Under the magic of Keynesian monetary policy, where the debt is ever-expanding, the response has been to shutter the economy, print the funny munny and dole it out to the people. Steve makes the point that the government no longer pretends to care about the debt because it doesn’t have to. Or at least it won’t have to until the real inflation shows up in 2021.
Short-term gain: magical pandemic response without commensurate consequences.
Long-term impairment: out of control inflation as these chickens get out of the barn but later come home to roost.
Here’s some of the post. Check out the rest linked above.
The third difference is linked to the first difference, that is, to the ability to create an unlimited amount of money out of nothing.
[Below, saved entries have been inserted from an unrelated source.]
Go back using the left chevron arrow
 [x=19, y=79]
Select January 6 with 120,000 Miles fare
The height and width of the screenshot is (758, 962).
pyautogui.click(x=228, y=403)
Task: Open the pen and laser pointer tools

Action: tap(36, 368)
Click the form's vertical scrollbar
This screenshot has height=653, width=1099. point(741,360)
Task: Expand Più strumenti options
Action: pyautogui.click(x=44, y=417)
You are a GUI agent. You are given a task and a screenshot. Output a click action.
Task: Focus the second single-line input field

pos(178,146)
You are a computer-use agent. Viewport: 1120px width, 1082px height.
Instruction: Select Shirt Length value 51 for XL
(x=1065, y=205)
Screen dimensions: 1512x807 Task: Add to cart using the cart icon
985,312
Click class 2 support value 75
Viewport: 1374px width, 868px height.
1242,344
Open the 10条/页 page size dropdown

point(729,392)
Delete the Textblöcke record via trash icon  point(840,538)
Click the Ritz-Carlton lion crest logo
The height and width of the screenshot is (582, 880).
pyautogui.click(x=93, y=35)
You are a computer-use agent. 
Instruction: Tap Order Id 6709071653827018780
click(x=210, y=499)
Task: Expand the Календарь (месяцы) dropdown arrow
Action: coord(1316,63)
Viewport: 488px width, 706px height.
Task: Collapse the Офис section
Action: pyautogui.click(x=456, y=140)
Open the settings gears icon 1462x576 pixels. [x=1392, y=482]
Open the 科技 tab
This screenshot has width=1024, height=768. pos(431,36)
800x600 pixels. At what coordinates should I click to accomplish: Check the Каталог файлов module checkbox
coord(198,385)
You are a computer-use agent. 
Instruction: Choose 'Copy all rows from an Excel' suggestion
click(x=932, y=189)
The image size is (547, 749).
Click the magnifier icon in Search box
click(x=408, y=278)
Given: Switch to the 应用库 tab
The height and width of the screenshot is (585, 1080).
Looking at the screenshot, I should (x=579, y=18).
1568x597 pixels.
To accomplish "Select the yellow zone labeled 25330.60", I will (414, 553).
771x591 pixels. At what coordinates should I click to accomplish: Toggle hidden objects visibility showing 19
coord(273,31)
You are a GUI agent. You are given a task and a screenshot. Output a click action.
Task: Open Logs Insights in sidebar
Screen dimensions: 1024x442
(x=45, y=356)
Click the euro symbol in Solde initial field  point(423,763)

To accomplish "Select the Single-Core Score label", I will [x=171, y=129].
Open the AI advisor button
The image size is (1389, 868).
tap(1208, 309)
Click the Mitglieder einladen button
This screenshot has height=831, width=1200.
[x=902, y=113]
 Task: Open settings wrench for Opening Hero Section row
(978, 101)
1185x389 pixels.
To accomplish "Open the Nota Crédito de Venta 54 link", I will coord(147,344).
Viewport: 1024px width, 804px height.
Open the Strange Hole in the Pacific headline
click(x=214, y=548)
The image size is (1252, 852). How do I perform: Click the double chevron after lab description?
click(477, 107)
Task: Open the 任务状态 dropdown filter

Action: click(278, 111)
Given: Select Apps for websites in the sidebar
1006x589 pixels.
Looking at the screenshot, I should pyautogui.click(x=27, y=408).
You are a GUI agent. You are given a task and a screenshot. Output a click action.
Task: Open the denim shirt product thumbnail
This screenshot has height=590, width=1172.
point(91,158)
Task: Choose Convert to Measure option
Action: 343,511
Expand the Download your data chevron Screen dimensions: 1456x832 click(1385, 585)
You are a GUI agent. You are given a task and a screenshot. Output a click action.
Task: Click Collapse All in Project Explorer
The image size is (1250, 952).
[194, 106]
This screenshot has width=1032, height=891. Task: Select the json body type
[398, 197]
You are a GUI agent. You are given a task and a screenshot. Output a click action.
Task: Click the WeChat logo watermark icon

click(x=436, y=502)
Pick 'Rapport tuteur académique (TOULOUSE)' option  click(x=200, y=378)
This ability has existed for almost half a century, but 2020 is the first time it has been used by the government to provide money directly to the public. Prior to this year it was used exclusively by the central bank to manipulate interest rates and prop-up prices in financial markets. A consequence WILL be much more traditional “inflation” next year than has occurred at any time over the past decade.
The fourth and final difference that I’ll mention today is also linked to the money-creation power. It is that in 2020 some developed-world governments, most notably the US government, have stopped pretending to be concerned about their own indebtedness. Previously they made noises about prudently managing deficits and debts, as if the debt eventually would have to be repaid. However, this year they have tacitly acknowledged the reality that there has never been any intention to pay off the debt, and, therefore, that the debt can expand ad infinitum.